→ TEXTO DE LA PÁGINA:
#####
Esta interrogante siempre lo ponía a pensar en cambiar de oficio. Con el tiempo y tras escuchar de sus familiares que su ceviche era muy apetecido, se decidió a vender este plato hecho a base de mariscos, especialmente pescado.

Es así que, hace 50 años, José comenzó a deleitar el paladar de los jipijapenses y visitantes con su sazón. Pero dentro de poco tiempo pensó que debía darle un toque diferente a su plato. Y fue así que decidió mezclar el ceviche tradicional con crema de cacahuete, poniéndole así su marca personal.

Servido con aguacate, el ceviche con maní es considerado por muchos como un plato afrodisiaco.

Su local está ubicado en la calle Ricaurte, entre Bolívar y Sucre. “Le he enseñado todo a mis hijos”, dice este hombre, que hasta las 13:00 ya ha vendido más de 60 platos.

Rolando Pincay, santanense y de oficio comerciante, asegura que llegar a Jipijapa y no comer el ceviche de don ‘Pepe’ es como no haber estado allí. “Es muy bueno, la crema de maní tiene un sabor muy rico. Se lo recomiendo a todos quienes visiten Jipijapa”.

Jaime Baque, habitante de Jipijapa, asegura sentirse contento de que su tierra sea muy visitada por la comida, en especial por el ceviche con cacahuete. Espera que esta tradición que comenzó con la familia Gutiérrez se mantenga por siempre.

La labor empieza cuando muchos duermen

El reloj marca las 04:00 y Francisco Gutiérrez, hijo de José, ya está trabajando en compañía de su esposa e hijos. A esa hora comienzan a picar los diversos ingredientes para hacer el ceviche y tenerlo listo al amanecer para empezar con la venta.

Mientras las manecillas del reloj avanzan su recorrido en la madrugada, al pescado, de variedad wahoo, se le da un rápido baño María, para luego ponerlo a curtir en un jugo de zumo de limón.

Faltan pocos minutos para que amanezca. Mientras cocina, esta familia se comunica poco, está concentrada. Cada uno sabe su oficio. Todo está listo, la cebolla, el tomate, pimiento, cilantro, pepino y aguacate ya están picados. Hasta allí todo normal para la elaboración de un ceviche como en cualquier otro restaurante en tierra manabita. Ahora llega el toque especial, la elaboración de la crema de maní.
#####
→ EJERCICIOS PROPUESTOS:
**a.** Repite sin cambios el fragmento del texto sobre el ceviche con maní que comienza en las palabras "Su local está" y termina después de las palabras "de 60 platos.".
**b.** Según el texto sobre el ceviche con maní, ¿por qué Francisco Gutiérrez y su familia ya están trabajando a las 04:00? Explícalo en una a tres oraciones.

→ DATOS DISPONIBLES:
#####
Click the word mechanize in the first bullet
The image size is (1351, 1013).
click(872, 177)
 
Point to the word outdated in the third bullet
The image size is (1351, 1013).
#####
→ RESPUESTAS POR TAREA:
**a.**
Su local está ubicado en la calle Ricaurte, entre Bolívar y Sucre. “Le he enseñado todo a mis hijos”, dice este hombre, que hasta las 13:00 ya ha vendido más de 60 platos.

**b.** A esa hora comienzan a picar los diversos ingredientes del ceviche. Así lo tienen listo al amanecer para empezar con la venta.